I know I was supposed to make another blog post at the halfway point of my time here but to be honest it has taken me this long to come to terms with the fact that there is in fact an “end.” (Actually, I probably won’t believe it until I am on the plane home- but I guess it is kind of important to start the healing process early). Last night I had a dream- no, nightmare- that I rolled up to BC, caught one glance of lower and burst into tears. I know, kind of dramatic but the thought of leaving honestly makes me get all shaky and sweaty and I am currently in a public space so I am going to stop thinking about it now. On to only wonderful things (and more denial)!
I just got back from San Pedro de Atacama, one of the driest deserts in the world and I can honestly say that my appreciation for chapstick has reached a whole new level. I would like to find Burt and his bees and give them all a kiss on the cheek. It was my first time visiting anywhere remotely close to a desert and by the first day I became one of the many gaga eyed San Pedro praisers. We ended up renting a car to avoid pricey tours and huge gaggles of tourists and it couldn’t have worked out better. Our one hiccup was getting caught following a geyser tour at 4 in the morning but we just played the dumb tourist and ended up finding our own way there and successfully avoided the tours by an hour! We were nearly alone 4,300 meters up and among the third largest geyser field in the world. The only thing that made this view better was a little mood lighting from the sunrise. Despite a little bit of altitude sickness which hit me just as we were getting back into the car, it was one of my most favorite sights thus far. We were also able to go sand boarding in Valle de la Muerte, float in some beautiful crystal blue salty lagoons, watch a breathtaking sunset which transformed the desert around us into the surface of the moon, and meet some pretty cool travelers along the way. It was the trip with some of the best onda (vibes- definitely my favorite chilenismo I have learned) and I was very sad to see it go. But then something happened. Something that I felt after my first trip to La Serena. Landing in Santiago felt like coming home and I considered myself very lucky to be able to say that about a place that was once so foreign to me.

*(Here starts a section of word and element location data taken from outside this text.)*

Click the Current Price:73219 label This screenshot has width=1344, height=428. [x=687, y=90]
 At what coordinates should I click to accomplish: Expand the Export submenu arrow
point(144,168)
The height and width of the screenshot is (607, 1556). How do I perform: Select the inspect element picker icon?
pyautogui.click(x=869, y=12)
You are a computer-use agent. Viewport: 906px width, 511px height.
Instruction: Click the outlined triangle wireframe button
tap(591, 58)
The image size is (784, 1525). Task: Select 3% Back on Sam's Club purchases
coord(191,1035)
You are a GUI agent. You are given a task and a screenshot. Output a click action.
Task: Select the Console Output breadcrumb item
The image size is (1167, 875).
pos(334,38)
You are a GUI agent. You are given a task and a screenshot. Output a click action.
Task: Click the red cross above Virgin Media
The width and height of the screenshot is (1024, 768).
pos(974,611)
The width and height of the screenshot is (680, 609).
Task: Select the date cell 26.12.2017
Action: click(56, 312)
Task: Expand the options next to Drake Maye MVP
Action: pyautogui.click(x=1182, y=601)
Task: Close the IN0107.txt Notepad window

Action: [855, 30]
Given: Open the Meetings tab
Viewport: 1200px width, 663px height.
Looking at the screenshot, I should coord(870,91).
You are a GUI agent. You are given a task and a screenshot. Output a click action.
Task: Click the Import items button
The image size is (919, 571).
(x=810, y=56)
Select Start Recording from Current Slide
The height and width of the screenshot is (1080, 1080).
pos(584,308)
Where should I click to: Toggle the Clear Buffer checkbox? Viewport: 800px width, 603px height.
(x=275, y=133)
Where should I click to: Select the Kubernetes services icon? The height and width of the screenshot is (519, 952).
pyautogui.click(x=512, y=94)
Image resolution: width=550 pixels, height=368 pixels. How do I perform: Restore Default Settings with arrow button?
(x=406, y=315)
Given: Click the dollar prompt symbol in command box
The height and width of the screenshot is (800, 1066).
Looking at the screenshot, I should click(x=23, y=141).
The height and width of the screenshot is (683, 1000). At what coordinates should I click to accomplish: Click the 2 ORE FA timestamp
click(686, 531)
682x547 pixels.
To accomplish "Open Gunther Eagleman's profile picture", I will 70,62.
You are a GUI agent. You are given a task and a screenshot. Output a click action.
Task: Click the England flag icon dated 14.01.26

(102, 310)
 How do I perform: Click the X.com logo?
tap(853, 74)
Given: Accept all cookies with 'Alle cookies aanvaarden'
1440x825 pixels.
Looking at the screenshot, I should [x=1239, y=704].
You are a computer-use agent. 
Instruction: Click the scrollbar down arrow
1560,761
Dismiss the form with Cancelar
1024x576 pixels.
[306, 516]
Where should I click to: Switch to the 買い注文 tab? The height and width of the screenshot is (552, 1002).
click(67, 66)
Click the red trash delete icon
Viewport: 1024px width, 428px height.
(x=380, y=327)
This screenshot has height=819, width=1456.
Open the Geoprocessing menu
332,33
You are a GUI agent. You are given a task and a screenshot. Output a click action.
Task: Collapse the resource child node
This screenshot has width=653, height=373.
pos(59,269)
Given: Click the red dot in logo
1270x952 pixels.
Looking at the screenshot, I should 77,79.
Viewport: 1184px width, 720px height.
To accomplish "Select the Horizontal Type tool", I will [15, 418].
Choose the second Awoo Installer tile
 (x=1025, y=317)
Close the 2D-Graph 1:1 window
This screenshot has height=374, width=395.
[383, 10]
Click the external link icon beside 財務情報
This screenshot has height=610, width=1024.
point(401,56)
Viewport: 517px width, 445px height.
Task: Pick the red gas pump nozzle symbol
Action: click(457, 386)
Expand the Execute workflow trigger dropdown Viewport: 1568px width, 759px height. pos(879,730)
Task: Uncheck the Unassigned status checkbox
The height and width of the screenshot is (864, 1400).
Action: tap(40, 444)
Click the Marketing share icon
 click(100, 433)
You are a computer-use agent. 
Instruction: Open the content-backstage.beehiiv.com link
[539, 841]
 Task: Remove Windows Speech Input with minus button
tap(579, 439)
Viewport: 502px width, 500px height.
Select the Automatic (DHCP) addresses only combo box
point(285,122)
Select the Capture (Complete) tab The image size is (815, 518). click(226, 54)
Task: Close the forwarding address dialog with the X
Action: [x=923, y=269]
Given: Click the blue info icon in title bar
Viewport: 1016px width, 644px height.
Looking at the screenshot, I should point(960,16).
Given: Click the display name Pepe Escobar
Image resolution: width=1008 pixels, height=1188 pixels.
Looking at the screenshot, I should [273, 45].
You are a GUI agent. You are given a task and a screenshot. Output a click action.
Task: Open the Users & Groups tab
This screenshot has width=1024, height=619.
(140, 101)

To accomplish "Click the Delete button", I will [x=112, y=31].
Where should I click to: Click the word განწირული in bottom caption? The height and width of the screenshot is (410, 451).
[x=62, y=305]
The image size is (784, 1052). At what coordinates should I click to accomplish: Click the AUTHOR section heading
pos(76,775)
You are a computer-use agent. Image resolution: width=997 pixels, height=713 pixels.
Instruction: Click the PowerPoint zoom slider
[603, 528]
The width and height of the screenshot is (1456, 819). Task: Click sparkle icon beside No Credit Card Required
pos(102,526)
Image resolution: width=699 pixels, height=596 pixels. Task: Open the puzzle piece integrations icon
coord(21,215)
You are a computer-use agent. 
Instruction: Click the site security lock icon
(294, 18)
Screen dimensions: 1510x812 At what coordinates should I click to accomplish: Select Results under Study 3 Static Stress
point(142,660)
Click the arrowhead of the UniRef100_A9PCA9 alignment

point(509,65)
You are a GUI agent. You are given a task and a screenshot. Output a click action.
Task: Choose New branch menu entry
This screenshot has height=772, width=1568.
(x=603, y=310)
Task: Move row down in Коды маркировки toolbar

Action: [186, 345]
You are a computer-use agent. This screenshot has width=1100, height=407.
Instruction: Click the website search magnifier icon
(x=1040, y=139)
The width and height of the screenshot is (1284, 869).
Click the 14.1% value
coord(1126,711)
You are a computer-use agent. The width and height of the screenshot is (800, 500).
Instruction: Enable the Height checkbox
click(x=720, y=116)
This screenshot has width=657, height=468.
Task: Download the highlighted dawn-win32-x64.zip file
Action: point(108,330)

Right now I’m in the process of finishing my classes tomorrow and planning my final trips. I am hoping to make it to Buenos Aires in the last week of November and then onto Patagonia to spend a few weeks exploring before I fly back to Florida the 22nd. I am dangerously close to the end and trust me, I feel it. It’s a weird confusing mix of home sickness and fear of leaving. I carry my friends and family with me wherever I go and I only wished they were here to experience all of this with me. I know junior year is really stressful back at BC so I send my love to everyone back there. I also send my love to everyone abroad right now, it has been so interesting to read your posts and I hope you all enjoy the time you have left!